At 1000 on Tuesday the 8th of October we slipped our lines and continued up canal. The sky was completely clear, there was not a breath of wind and the temperature was already approaching 25º.

On our way out of Frontignan, we motored slowly past several more boats threatening to sink. One wooden one was so nail sick that I was expecting planks to fall off as we passed.

We came to the end of le Canal du Rhône à Sète and entered le Bassin des Eaux Blanches, a lobe of l’Étang de Thau. Thau is a shallow lake of brackish water about seventeen kilometres long. Filling nearly half its area are oyster farms. These are on the northern side of the lake and a buoyed navigational channel runs across their southern edge. As well, there are navigational channels through the oyster farms to the three towns on the north shore: Bouzigues, Mèze and Marseillan.

I headed on a course to take us between the cardinal buoys at the narrows.

Once we had put them in our stern, I steered on a lump of land that was just rising over the horizon. From the chartlet in the Guide Fluvial and the chart on the Navionics app on my iPad, I determined this was the hill behind Pointe des Onglous, which is at the entrance to le Canal du Midi. We cut across the lake, ignoring the dogleg of the buoyed channel and saving a bit of time exposed to the building wind.
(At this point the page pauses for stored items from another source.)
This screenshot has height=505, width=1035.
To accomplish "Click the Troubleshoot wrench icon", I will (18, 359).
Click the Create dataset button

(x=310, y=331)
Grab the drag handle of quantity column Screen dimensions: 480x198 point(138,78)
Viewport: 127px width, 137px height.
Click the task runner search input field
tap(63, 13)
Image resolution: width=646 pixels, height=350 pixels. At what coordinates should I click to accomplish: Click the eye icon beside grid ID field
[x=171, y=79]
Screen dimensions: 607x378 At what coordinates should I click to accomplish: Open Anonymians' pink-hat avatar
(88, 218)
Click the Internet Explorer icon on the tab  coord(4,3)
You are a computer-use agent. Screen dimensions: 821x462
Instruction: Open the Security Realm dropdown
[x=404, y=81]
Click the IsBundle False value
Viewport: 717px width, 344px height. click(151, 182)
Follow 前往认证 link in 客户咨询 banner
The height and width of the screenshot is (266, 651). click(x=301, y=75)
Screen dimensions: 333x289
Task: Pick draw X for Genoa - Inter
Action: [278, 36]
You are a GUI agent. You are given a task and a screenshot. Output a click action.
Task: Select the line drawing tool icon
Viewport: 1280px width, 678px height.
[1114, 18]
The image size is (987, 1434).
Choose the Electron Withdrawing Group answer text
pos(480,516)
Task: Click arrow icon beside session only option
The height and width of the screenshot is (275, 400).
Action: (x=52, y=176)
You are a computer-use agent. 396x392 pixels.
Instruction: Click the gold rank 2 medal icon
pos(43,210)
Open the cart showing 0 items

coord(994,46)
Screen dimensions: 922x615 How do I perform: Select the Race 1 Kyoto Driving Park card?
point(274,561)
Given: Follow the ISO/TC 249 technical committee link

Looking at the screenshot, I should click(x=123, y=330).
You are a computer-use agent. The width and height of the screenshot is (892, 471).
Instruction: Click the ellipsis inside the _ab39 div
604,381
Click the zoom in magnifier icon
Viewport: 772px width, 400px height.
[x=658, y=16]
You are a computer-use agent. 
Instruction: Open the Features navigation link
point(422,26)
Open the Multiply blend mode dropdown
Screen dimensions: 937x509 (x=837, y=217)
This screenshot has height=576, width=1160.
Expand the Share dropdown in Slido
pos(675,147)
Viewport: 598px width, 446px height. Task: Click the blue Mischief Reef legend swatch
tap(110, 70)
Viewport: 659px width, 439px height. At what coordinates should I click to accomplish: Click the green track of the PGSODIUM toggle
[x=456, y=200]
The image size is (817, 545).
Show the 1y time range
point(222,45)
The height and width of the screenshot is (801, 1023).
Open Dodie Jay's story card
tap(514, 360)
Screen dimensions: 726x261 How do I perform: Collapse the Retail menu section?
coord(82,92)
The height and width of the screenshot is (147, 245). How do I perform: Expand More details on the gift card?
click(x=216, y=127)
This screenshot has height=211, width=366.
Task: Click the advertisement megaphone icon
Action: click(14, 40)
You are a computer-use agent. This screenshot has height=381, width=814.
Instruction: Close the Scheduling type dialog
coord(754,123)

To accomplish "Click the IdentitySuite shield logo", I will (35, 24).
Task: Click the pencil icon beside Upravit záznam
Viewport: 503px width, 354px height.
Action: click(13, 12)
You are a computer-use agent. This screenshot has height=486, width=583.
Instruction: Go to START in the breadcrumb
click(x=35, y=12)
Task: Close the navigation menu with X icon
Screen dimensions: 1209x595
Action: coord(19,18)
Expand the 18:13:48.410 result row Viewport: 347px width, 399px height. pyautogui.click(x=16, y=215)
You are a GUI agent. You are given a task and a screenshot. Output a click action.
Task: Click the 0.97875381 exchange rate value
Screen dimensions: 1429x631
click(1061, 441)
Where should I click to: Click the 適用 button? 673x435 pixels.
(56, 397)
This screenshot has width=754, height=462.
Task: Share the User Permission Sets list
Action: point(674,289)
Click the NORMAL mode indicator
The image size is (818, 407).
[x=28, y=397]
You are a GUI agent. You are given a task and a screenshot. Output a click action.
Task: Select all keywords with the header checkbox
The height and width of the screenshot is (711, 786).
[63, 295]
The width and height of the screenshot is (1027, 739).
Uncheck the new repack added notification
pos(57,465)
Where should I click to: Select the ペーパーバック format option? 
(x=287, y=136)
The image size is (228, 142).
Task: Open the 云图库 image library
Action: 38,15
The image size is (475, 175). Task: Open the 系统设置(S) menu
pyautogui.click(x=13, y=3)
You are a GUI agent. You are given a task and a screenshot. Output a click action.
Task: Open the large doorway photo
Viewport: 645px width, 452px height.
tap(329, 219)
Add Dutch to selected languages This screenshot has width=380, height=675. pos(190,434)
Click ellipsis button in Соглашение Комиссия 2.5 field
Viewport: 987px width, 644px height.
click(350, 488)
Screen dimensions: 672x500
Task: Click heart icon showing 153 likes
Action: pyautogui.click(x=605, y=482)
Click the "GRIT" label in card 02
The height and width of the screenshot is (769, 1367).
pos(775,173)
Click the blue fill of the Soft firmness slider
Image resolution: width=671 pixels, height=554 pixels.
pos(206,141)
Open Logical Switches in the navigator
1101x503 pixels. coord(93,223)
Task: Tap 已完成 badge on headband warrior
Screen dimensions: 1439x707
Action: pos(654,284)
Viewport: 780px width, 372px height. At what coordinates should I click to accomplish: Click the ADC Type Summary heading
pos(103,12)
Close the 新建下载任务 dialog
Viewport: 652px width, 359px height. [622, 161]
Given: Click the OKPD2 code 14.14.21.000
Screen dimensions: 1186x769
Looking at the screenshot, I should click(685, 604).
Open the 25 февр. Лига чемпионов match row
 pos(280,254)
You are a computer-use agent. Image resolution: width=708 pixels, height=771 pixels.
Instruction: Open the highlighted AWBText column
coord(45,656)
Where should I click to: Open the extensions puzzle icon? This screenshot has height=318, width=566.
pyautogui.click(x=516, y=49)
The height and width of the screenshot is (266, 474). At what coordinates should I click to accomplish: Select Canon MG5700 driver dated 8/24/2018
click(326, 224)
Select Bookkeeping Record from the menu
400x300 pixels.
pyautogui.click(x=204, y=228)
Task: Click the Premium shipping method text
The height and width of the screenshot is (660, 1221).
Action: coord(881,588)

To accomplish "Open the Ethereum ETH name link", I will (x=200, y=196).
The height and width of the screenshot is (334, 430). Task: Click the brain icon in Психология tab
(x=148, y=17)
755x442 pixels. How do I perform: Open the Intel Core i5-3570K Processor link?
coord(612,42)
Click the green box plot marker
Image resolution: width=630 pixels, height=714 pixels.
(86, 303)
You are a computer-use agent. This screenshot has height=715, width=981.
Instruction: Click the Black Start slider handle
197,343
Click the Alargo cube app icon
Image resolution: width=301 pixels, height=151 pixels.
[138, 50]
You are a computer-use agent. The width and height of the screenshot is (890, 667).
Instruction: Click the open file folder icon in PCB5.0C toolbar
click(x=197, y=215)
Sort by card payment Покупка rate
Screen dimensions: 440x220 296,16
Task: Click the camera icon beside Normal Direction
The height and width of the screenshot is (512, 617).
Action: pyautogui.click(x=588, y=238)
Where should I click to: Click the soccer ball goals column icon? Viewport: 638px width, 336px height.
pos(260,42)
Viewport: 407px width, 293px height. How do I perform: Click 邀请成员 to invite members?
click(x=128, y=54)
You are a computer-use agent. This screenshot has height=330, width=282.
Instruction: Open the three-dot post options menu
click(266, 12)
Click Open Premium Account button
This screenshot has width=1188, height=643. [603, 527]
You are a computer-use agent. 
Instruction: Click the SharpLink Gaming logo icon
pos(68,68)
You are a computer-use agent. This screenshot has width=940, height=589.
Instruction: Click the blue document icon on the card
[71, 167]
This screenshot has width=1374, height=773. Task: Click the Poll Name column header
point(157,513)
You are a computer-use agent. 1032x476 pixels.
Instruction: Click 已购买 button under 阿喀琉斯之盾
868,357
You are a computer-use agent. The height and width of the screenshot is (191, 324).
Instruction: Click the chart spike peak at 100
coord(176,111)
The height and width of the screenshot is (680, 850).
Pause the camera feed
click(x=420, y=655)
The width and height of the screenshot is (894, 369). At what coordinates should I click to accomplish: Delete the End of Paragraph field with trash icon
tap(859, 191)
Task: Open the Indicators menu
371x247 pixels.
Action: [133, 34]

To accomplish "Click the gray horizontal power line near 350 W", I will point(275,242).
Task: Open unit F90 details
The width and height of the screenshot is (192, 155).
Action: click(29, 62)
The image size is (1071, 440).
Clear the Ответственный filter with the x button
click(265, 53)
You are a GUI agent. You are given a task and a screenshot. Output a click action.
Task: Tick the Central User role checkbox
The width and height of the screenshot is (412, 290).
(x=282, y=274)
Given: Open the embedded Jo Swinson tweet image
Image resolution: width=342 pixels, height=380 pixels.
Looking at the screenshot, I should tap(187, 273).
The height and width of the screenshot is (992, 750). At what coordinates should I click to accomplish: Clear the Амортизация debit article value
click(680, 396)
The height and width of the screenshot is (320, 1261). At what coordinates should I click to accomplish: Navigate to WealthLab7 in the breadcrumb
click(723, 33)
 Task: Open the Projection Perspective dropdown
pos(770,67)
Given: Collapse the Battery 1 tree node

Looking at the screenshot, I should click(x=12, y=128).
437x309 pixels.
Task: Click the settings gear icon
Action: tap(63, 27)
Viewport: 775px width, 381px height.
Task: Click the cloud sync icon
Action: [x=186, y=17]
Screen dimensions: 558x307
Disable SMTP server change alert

About an hour and three-quarters into the crossing our course brought us to the channel along the edge of the oyster farms. The annual harvest from these is around 20,000 tonnes. 

Shortly thereafter, we passed the entrance to the fishing port of Marsiellan. The exorbitant moorage fees listed in the guide made our decision not to stop an easy one.

As we approached the lighthouse on the breakwater at Point des Onglous, the steep wind chop gradually abated.

At 1225 we entered le Canal du Midi and immediately began motoring past a long line of derelict boats. Many of then appeared to have been abandoned and many of those were sunk at their moorings.

The majority of the sunken vessels were sailboats, mostly small sloops under eight metres in length.

With the proximity to the sailing waters of Étang de Thau and the Mediterranean, these boats were likely seeking the free and nearly unregulated moorage of the canal.

None of the sinkings appeared to have been recent occurrences. We were amazed that they remained untouched by the VNF, with seemingly no concern for the pollution of the water nor of the view.

Not all the derelict, abandoned and sunk craft were sailboats. As we moved beyond the easy reach of the sea and étang, the sailboats had left space for power boats to be abandoned.

Among the derelicts were also cheap and graceless liveaboard conversions that are prime candidates for future dereliction. 


Four and a half kilometres along the canal from Étang de Thau, we came to the first lock. It was closed for lunch until 1330, so we paused for a bite to eat ourselves, hoping that beyond the lock we would see a more pristine Canal du Midi.